Social media and proper social networking is a must for organic businesses nowadays. Not all target demographics are on social media sites, but organic consumers and organic advocates are participating. For example, Organic Valley has 190,346 fans on Facebook, the Organic Trade Association has 14,300+ pals on Twitter and Whole Foods Market has 17,800 followers on Pinterest.
Interest in organic industry on social media sites is growing fast. It's smart to get involved now. That said, there are some important dos and don'ts when engaging in social networking. Keep reading to get the scoop on best practices for social media participation.
1. Don't Shun Social Media
It's easy to let social media participation fall to the wayside, especially when you're busy. However, social media is not a waste of time. Participating, no matter how small your business, is almost always beneficial.
Participating in social media can pay off with more customer trust, more website page views, peer connections and even more profits, plus social networking is a great way to recruit employees. Also, participating in social media allows you to expand knowledge base about organics or other niche topics like farming, in general, which can be a boost for the entire industry.
If you're leery of the time you'll need to spend, follow your time investment carefully. Take notice of how many website hits you get due to Twitter, Facebook and other social media sites so you can spend your time wisely, using the sites that benefit your business more than ones that don't.
2. Do Expect Realistic Results
For some retailers and other organic businesses, participating in social media and social networking, doesn't always translate into more revenue, at least not at first, and sometimes never.
The above statement makes participating in social networking seem kind of dismal, but don't allow yourself to get too disenchanted.

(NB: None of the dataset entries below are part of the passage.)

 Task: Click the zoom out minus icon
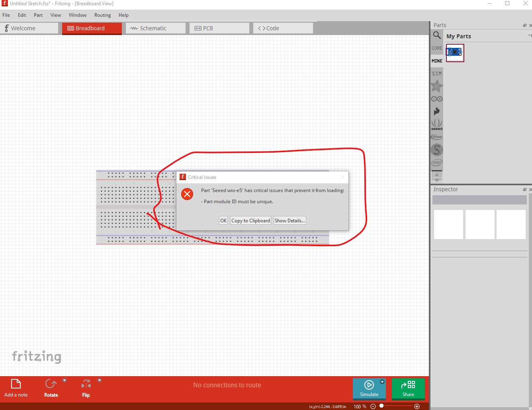point(373,406)
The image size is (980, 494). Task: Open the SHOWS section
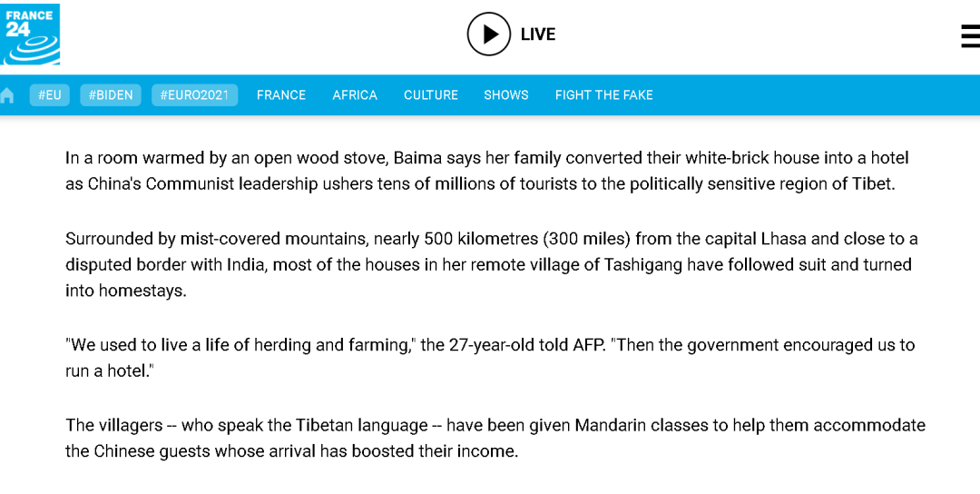[x=506, y=95]
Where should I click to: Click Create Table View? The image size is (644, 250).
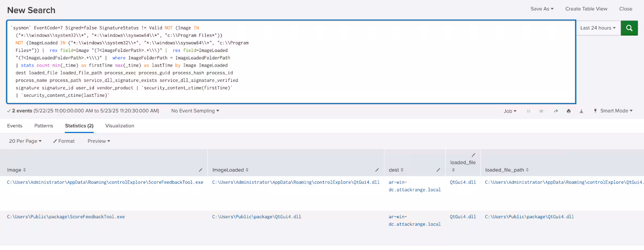point(586,9)
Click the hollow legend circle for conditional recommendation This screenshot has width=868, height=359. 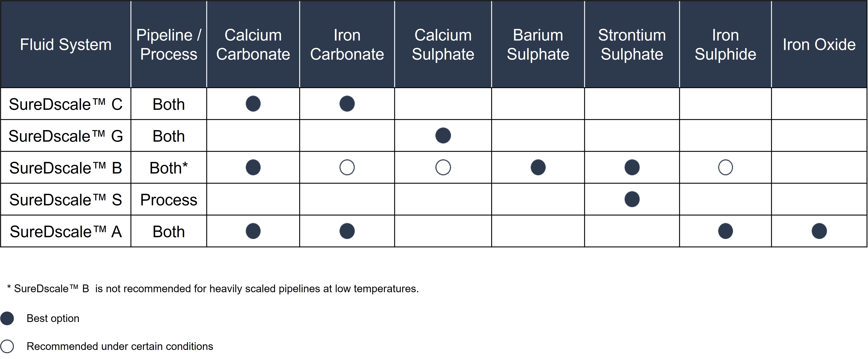[x=7, y=346]
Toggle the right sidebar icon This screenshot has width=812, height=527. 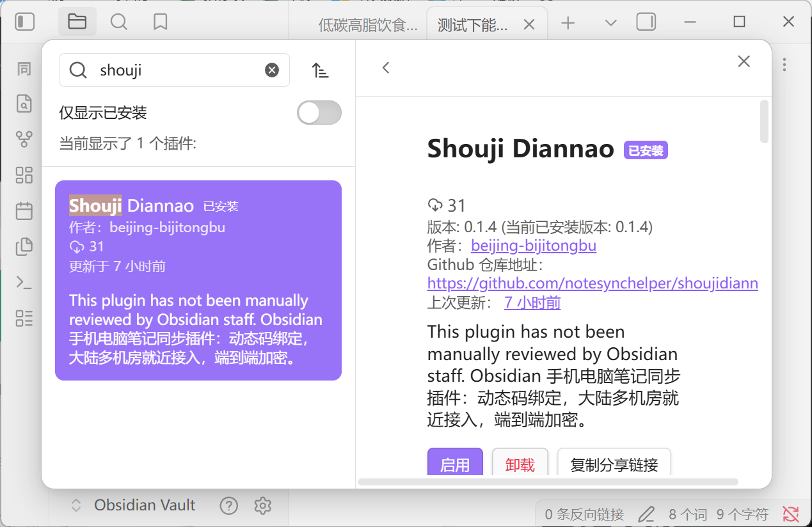pyautogui.click(x=646, y=22)
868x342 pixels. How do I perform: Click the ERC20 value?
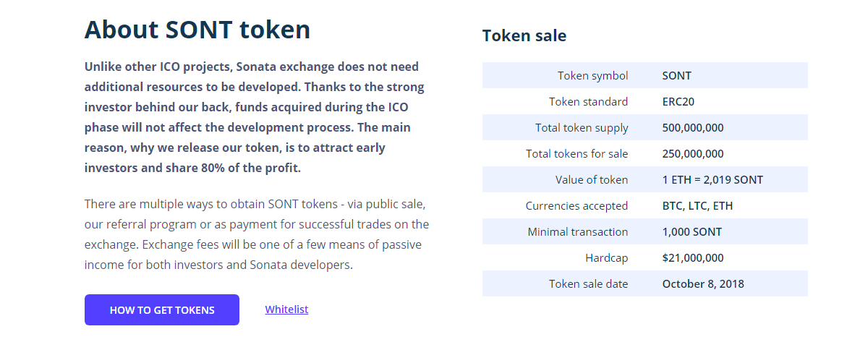click(678, 102)
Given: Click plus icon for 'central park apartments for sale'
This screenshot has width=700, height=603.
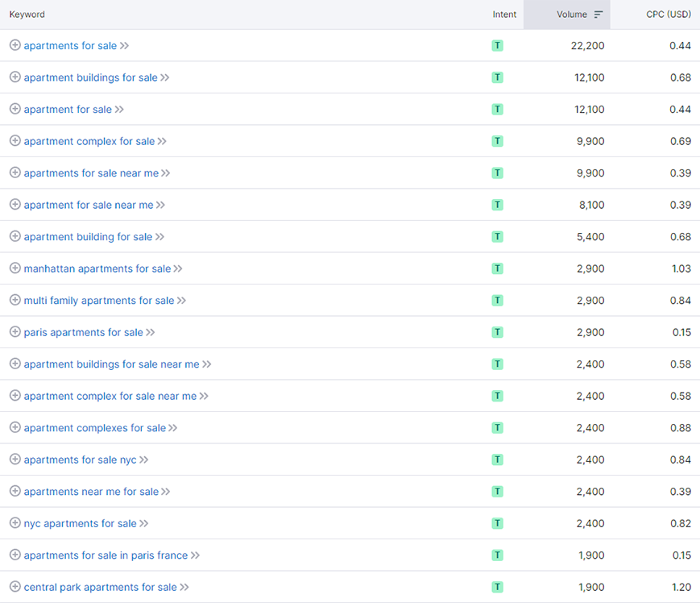Looking at the screenshot, I should [x=14, y=587].
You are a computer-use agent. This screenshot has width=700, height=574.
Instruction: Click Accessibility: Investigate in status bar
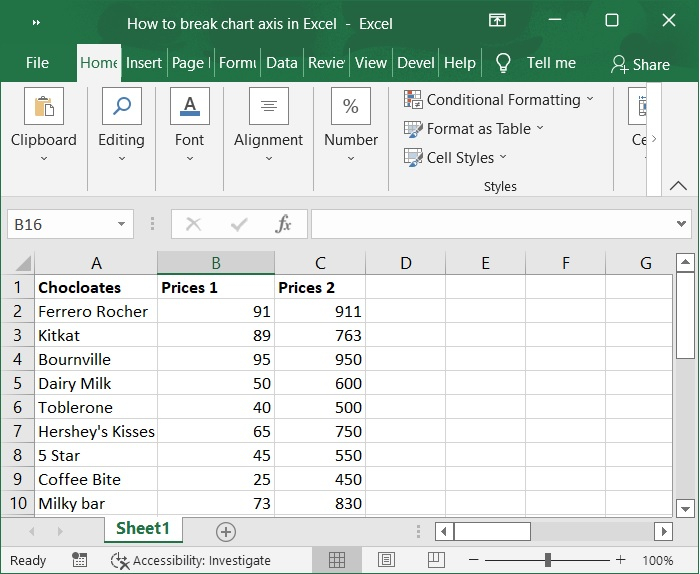[x=190, y=560]
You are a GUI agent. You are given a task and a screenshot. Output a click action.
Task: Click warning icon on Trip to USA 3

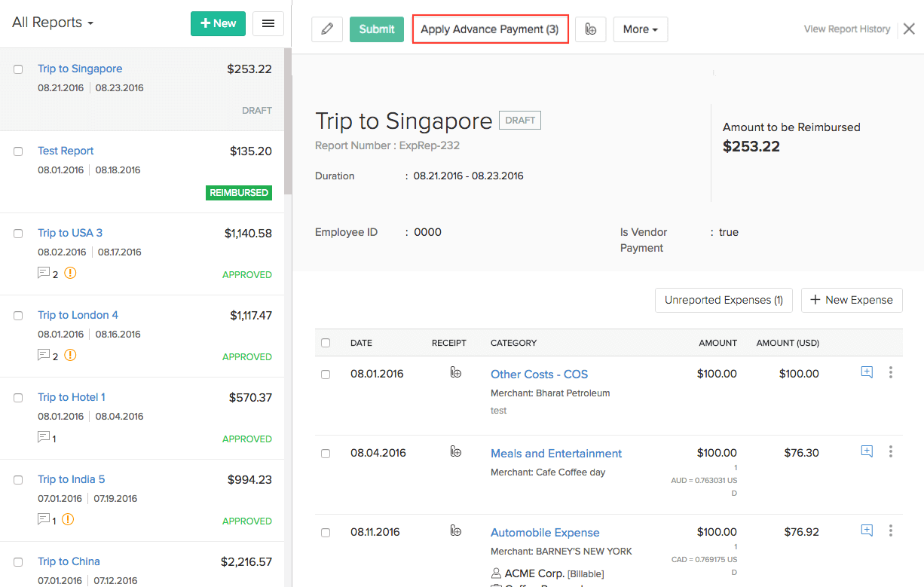pos(70,274)
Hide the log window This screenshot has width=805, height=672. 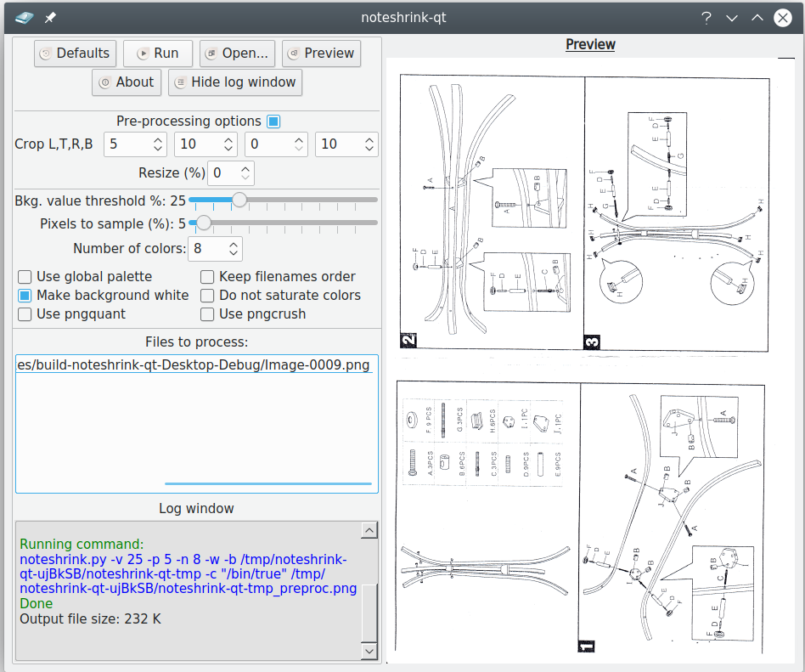coord(234,82)
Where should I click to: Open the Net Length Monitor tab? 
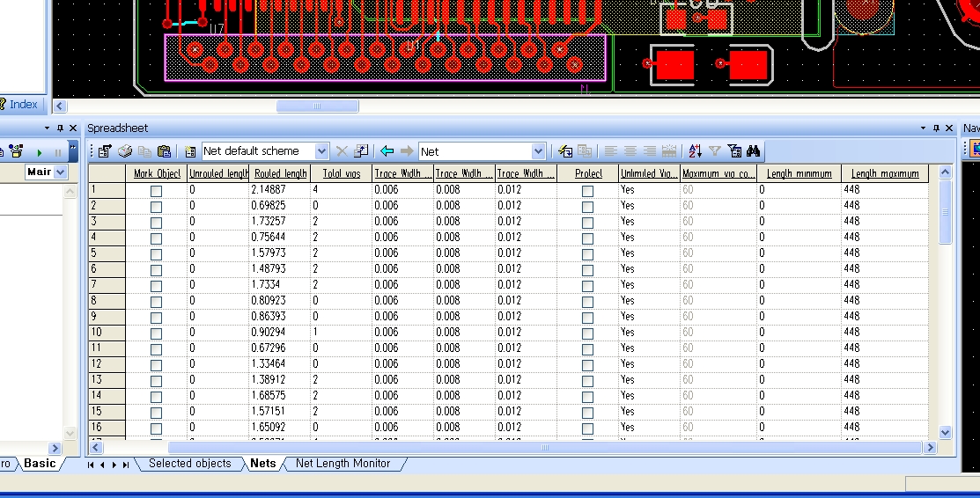pos(343,464)
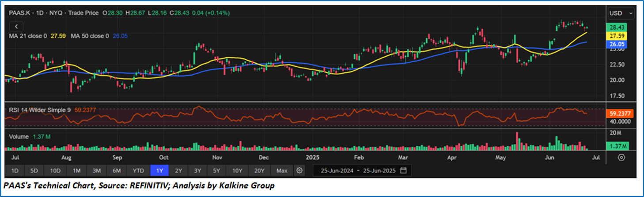
Task: Open chart settings icon at bottom right
Action: [x=621, y=157]
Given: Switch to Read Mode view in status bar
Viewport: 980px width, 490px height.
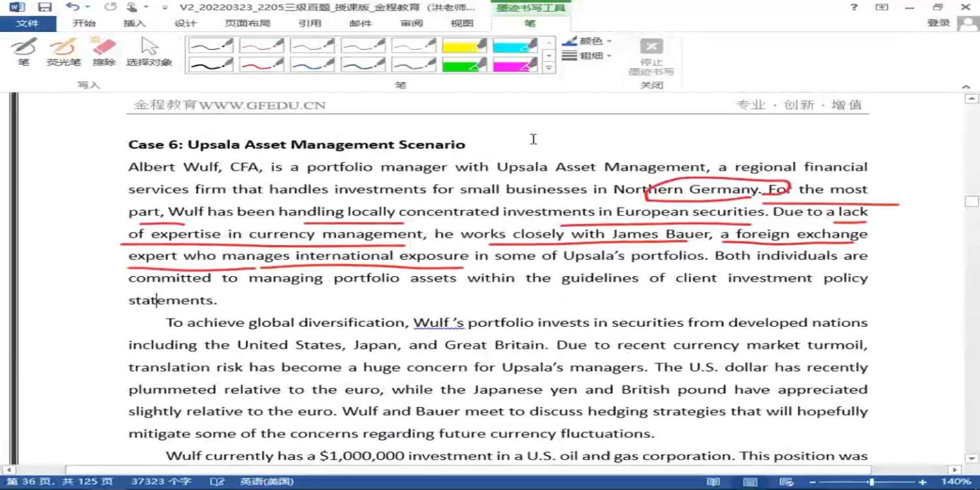Looking at the screenshot, I should [713, 482].
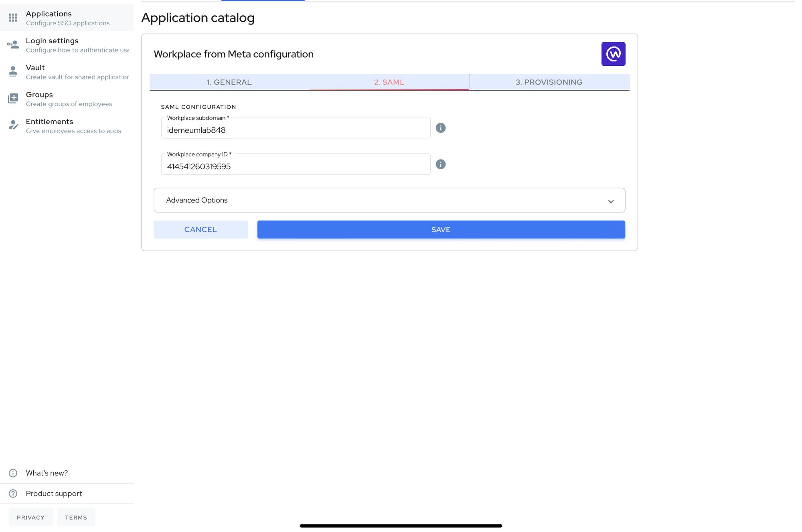
Task: Click the What's new info icon
Action: (x=13, y=473)
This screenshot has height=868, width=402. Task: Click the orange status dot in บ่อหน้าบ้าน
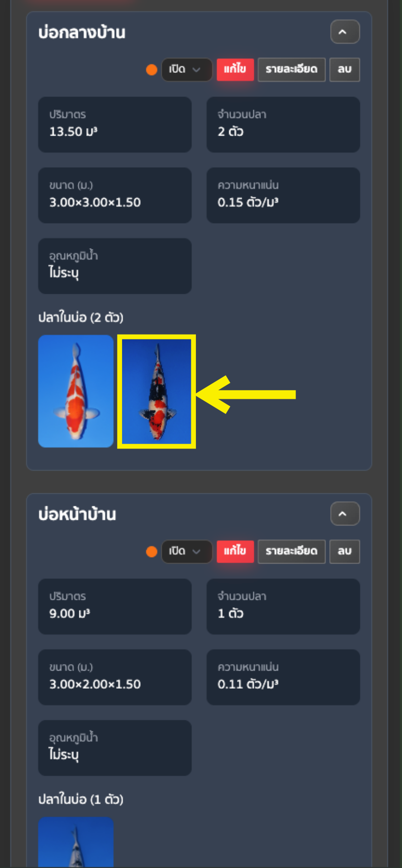[x=151, y=552]
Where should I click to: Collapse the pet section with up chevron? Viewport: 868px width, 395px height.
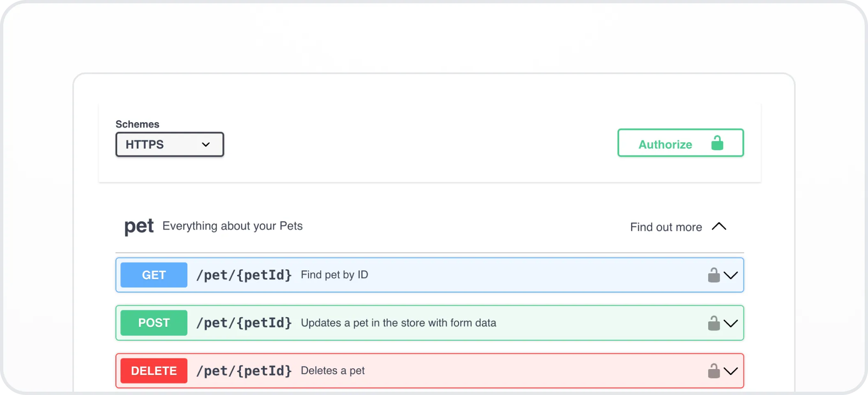coord(719,226)
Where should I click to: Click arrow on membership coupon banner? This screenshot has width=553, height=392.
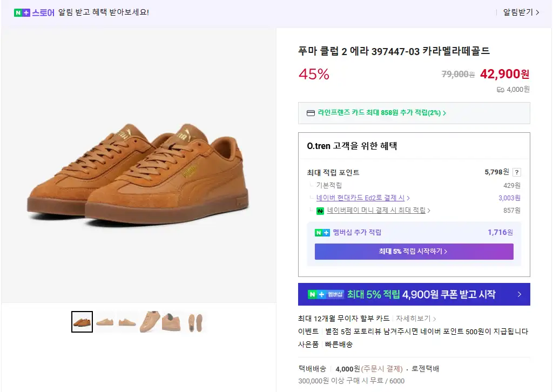[x=519, y=294]
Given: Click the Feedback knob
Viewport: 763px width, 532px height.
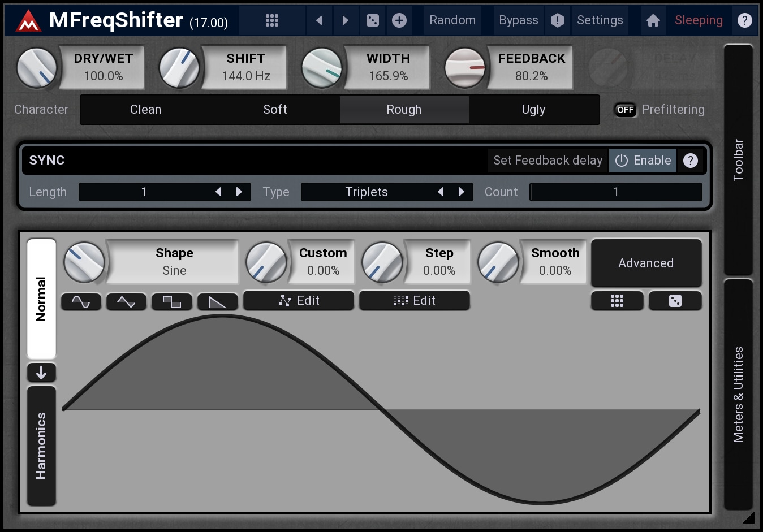Looking at the screenshot, I should [465, 68].
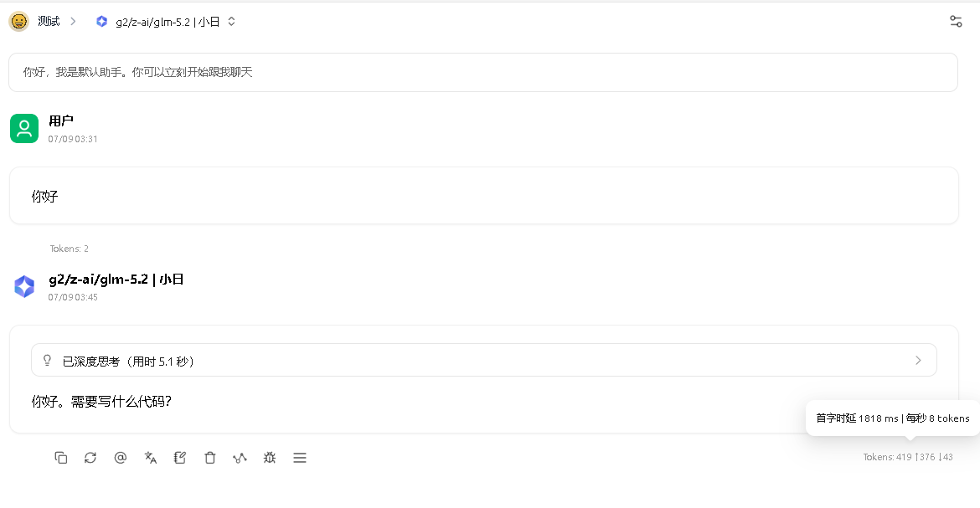Click the Tokens: 419 usage text
Screen dimensions: 980x508
coord(907,458)
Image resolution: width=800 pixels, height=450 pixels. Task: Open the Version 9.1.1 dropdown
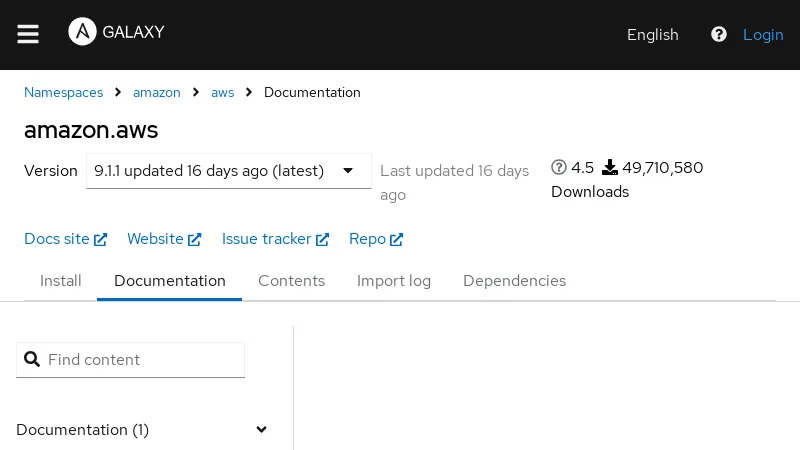coord(229,171)

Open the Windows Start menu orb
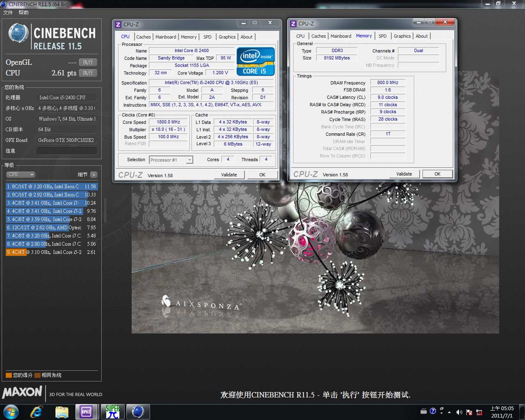[11, 411]
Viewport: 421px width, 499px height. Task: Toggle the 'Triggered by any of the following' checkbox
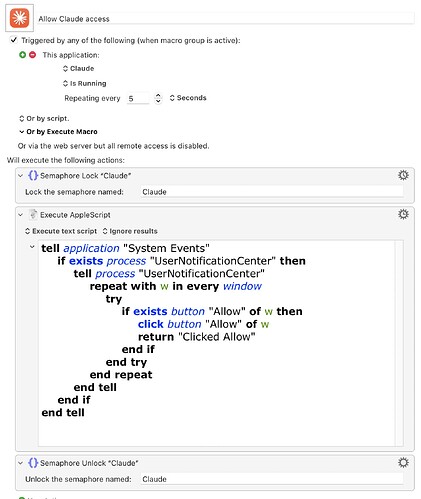point(14,40)
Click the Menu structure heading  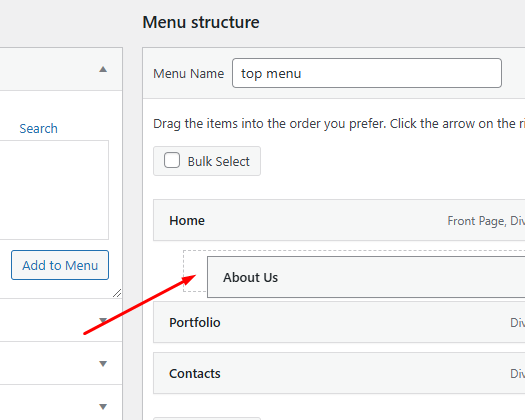(201, 22)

For one thing, building a positive and profitable presence on social media sites can take time. A major problem is that many businesses dip their toes into social media waters, don't see instant results, and give up. You have to give social media a fair shot.
Secondly, there's still benefits to participating that extend beyond profits. For example, building trust with existing customers so you keep their business, networking with peers to build valuable connections and keeping your business visible.
What's key is to stay realistic and not give up on social media. Instead consider taking risks and using more strategic methods of networking. For example amp up your social media sites with personalized offers, promotions and sales.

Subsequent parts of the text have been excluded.